Included in the threat assessment would be a profile assessment of particular individuals or groups who we’ve identified that may wish to harm our client or clients.
This involves researching and intelligence gathering.
We then formulate an operational plan.
We are looking specifically to identify the risk factor for the operation.
They fall into four categories – low, medium, high and extremely high risk.
The risk factor dictates how many other officers I have to pull in to the team for that contract.
Low risk may be two, but if it’s high then there will be a minimum of six officers.
What do you like about the job?
I like the professionalism very much.
I work on the premise that avoidance beats confrontation.
I’m a firm believer in that to do what we do properly and successfully you have to be professionally trained.
I also like the travel, I like meeting interesting people and I like protecting people who can’t protect themselves.
I have one of the best close protection teams in the world so I’m really comfortable there.
What do you dislike about the job?
Cowboys, i.e. unprofessional CPOs.
Cowboys get you killed.
The government-backed SIA scheme has gone a long way to improving the industry.
What advice would you give to someone thinking of doing this job?
Conduct in depth research before you sign up with an agency for training or work.
There are only eight or nine top class CPO training agencies out of thousands, so be careful.
It will cost you a lot to become fully trained.
What job do you think you might do after this role in terms of career progression?
You can move from an officer up to a team leader, then to a security consultant and from consultant to director of your own security company.
What other inside-information can you give to help people considering this career?

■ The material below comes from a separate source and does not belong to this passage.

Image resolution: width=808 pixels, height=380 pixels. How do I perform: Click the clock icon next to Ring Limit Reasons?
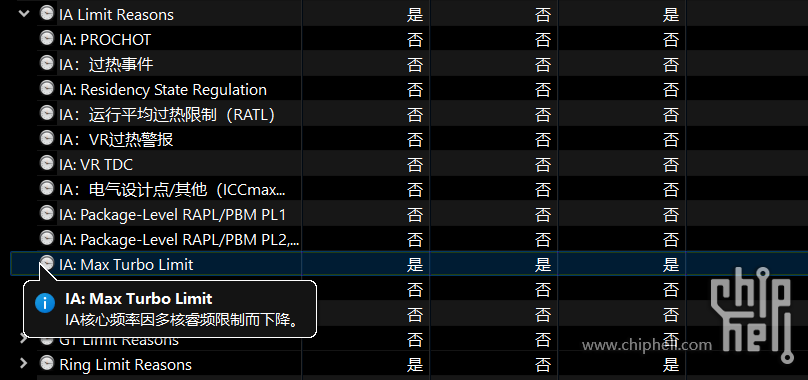click(x=47, y=364)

It’s a very in-depth kind of career.
There are various categories of body guarding; although most people think it’s about standing outside a limousine in a sharp suit and sun glasses, it’s far more than that.
It’s not for the faint hearted; you will undoubtedly be faced with some kind of serious incident of violence, especially if you work in medium, high risk and extremely high risk operations.
One myth is that you have to be former military but quite often civilians slot very nicely into close protection.
They have the advantage of being able to fade into the background better than a highly trained military expert, which is useful for covert operations.